EXERCISE PROMPT: Copy everything from the start of the data down to the line containing "Run the 知识检索", swapping "profile avatar" for "account picture" and leaving every other part unchanged.

RECORDS TO PROCESS:
>>>>

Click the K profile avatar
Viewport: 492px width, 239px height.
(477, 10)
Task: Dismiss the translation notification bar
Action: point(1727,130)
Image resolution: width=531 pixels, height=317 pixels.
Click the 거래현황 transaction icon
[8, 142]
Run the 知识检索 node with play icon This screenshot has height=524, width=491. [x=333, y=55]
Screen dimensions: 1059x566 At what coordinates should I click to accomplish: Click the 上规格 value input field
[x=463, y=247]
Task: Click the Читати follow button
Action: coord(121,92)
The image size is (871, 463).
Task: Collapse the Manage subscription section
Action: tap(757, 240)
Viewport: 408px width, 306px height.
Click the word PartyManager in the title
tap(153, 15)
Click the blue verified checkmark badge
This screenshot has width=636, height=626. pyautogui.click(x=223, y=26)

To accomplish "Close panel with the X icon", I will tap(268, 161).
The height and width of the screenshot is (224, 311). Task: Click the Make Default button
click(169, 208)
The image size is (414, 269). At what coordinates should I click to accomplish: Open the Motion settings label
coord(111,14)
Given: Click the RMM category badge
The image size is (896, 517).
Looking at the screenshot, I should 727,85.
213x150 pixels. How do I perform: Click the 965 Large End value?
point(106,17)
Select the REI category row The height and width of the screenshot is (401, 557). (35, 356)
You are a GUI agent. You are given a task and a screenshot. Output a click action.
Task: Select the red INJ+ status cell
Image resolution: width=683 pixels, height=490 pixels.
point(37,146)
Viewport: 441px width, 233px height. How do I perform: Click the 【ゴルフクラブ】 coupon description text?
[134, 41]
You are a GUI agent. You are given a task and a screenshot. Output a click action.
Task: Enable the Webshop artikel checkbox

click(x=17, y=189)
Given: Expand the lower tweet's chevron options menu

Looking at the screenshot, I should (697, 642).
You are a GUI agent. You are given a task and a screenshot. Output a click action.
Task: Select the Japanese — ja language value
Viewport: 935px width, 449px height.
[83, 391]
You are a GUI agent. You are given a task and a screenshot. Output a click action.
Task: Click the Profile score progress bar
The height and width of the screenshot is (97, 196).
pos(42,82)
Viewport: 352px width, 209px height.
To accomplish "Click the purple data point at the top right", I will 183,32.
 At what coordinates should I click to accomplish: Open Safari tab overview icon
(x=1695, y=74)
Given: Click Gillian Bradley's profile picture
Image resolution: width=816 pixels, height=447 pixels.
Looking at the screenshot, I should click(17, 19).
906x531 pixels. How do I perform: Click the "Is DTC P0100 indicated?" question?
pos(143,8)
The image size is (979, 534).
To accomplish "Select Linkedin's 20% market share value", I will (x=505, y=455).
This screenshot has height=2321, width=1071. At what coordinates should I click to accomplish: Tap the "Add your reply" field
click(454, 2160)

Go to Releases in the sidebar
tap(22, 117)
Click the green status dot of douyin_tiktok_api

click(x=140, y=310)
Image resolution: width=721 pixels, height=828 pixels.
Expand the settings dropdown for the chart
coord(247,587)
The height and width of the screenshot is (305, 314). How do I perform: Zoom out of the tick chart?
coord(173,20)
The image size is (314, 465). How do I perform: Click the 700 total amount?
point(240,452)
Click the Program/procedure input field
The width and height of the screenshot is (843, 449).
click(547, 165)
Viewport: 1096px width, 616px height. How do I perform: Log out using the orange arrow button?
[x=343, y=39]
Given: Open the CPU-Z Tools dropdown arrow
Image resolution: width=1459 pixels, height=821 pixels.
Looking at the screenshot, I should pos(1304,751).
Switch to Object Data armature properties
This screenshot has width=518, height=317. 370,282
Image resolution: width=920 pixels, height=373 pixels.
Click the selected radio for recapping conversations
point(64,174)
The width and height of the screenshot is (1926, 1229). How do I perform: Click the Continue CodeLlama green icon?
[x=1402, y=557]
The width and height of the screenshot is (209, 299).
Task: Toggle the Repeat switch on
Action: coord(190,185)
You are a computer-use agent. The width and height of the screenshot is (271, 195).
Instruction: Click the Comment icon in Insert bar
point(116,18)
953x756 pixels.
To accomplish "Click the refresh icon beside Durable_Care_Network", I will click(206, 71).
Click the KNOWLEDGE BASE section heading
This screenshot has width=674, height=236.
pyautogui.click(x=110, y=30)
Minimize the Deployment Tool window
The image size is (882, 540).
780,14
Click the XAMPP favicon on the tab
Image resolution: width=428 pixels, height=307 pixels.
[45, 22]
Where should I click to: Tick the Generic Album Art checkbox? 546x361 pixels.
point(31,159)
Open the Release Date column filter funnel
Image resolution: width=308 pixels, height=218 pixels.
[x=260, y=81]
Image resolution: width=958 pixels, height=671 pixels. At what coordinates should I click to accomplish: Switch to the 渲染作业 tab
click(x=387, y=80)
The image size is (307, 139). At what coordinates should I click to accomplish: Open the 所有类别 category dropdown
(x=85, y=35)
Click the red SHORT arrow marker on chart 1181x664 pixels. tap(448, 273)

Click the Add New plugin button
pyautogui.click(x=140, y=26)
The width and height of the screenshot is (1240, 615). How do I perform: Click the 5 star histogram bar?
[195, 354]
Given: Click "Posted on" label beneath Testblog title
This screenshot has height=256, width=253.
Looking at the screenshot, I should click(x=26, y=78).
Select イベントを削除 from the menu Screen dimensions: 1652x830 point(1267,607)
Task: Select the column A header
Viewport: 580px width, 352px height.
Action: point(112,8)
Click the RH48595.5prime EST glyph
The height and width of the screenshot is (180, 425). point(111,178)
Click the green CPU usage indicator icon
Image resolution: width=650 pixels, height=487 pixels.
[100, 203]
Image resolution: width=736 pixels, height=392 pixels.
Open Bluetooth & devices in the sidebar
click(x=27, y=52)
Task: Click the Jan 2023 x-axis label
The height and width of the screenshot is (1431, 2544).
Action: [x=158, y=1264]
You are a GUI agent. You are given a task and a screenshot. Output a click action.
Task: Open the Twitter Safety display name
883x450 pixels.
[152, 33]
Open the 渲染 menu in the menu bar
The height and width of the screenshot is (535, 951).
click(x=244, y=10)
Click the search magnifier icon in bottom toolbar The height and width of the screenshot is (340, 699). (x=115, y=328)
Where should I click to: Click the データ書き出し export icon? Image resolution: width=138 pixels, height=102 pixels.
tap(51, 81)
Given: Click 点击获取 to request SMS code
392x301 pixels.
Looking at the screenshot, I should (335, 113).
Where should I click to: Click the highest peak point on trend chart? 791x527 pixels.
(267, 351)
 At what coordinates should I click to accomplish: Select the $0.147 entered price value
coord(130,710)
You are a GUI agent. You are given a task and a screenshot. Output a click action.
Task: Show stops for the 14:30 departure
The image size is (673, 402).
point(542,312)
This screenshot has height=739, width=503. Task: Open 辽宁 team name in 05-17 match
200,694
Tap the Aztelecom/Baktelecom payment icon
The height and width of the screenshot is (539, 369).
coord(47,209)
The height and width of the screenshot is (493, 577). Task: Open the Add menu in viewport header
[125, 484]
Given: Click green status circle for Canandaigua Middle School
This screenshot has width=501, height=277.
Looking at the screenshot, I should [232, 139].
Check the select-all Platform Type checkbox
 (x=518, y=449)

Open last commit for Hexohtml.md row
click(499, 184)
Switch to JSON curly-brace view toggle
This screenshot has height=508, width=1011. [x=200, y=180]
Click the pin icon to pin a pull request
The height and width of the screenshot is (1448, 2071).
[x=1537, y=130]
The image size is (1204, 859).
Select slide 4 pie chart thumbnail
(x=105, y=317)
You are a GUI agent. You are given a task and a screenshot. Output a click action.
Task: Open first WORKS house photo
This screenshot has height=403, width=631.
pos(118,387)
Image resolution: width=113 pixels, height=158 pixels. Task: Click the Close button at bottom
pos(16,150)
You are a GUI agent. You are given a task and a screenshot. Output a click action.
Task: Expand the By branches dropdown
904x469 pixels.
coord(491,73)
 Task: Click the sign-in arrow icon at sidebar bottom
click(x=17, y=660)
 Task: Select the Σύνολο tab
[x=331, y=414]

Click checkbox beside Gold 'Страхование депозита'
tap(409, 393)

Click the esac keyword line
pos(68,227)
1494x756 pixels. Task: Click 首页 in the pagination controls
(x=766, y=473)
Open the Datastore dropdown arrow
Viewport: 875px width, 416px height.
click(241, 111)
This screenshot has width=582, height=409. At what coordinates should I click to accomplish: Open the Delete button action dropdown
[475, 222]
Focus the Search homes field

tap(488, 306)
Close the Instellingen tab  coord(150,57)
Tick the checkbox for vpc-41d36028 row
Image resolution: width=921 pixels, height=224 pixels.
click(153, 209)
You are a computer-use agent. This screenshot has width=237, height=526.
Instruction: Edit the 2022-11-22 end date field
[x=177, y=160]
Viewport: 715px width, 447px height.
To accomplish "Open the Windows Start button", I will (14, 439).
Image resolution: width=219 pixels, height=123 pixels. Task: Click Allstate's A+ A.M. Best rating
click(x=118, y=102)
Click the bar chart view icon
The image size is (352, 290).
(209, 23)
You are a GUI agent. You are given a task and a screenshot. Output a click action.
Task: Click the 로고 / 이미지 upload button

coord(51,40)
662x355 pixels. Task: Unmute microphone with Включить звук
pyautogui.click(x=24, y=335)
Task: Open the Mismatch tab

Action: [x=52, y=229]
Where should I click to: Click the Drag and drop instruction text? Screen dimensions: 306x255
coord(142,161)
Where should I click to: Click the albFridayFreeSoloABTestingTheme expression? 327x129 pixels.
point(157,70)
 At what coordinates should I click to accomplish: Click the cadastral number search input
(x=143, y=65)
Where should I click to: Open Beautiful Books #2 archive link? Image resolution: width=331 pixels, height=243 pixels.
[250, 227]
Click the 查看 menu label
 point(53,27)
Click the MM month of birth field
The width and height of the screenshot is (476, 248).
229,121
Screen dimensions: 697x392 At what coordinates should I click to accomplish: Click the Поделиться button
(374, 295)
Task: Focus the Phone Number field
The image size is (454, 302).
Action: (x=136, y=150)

<<<<

THE RESPONSE:
Click the K account picture
Viewport: 492px width, 239px height.
(477, 10)
Task: Dismiss the translation notification bar
Action: point(1727,130)
Image resolution: width=531 pixels, height=317 pixels.
Click the 거래현황 transaction icon
[8, 142]
Run the 知识检索 node with play icon This screenshot has height=524, width=491. [x=333, y=55]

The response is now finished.